Publication Details


AI tool with active learning for detection of rural roadside safety features

Type: conferencePapers

Author(s): Yi, Hong; Bizon, Chris; Borland, David; Watson, Matthew; Satusky, Matthew; Rittmuller, Robert; Radwan, Randa; Srinivasan, Raghavan; Krishnamurthy, Ashok

Pages: 5317-5326

Publisher: IEEE

Url: https://ieeexplore.ieee.org/document/9671360/

Publication Date: Dec-2021

Isbn: 978-1-6654-3902-2

Doi: 10.1109/BigData52589.2021.9671360

Abstract: Roadway safety, especially in rural areas, is one of the most critical components in transportation planning. In collaboration with North Carolina Department of Transportation (NCDOT), UNC Highway Safety Research Center (HSRC), and DOT Volpe National Transportation Systems Center, UNC Renaissance Computing Institute (RENCI) developed a roadside feature detection solution leveraging multiple convolutional neural networks. The solution used an iterative active learning (AL) computer vision model training pipeline integrated into an AI tool to detect safety features such as guardrails and utility poles in geographically distributed NC rural roads. We utilized transfer learning by adopting the Xception neural network architecture [1] as the feature extraction backbone which was then used in an iterative AL process supported by a web-based annotation tool. The annotation tool not only allowed for the collection of annotations through an iterative AL process for multiple safety features, it also enabled visual analysis and assessment of model prediction performance in the geospatial context. AL techniques were used to direct human annotators to label images that would most effectively improve the model aimed at minimizing the number of required training labels while maximizing the model’s performance. The iterative AL process combined with a common feature extraction backbone allowed fast model inference on millions of images in the AL sampling space. This enabled a rapid transition between AL rounds while also reducing the computing requirements for each round.

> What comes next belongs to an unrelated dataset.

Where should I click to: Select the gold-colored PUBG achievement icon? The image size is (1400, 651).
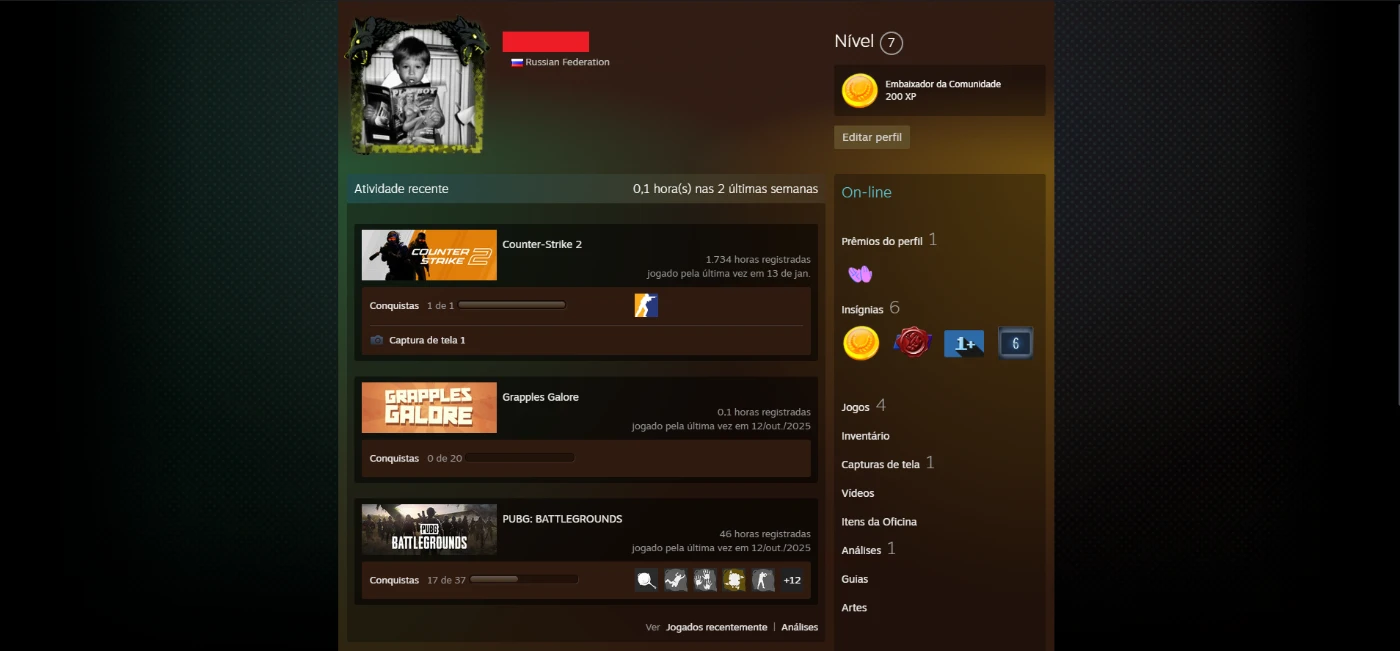click(734, 580)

Model feature extraction weights were then fine-tuned in the last round of AL to obtain the best accuracy. Since only about 2.7% of 2.6 million unlabeled images in the AL sampling space contain guardrails, there is a significant class imbalance problem that must be addressed in our AL sampling strategies for the guardrail classification model. In this paper, we present our AI tool processing pipeline and methodology and discuss our AL results and future work. Our AI tool can be used to detect roadside safety features and be extended to also locate them for assessing roadside hazards.

Conference name: 2021 IEEE International Conference on Big Data (Big Data)

Conference_proceedings_title: 2021 IEEE International Conference on Big Data (Big Data)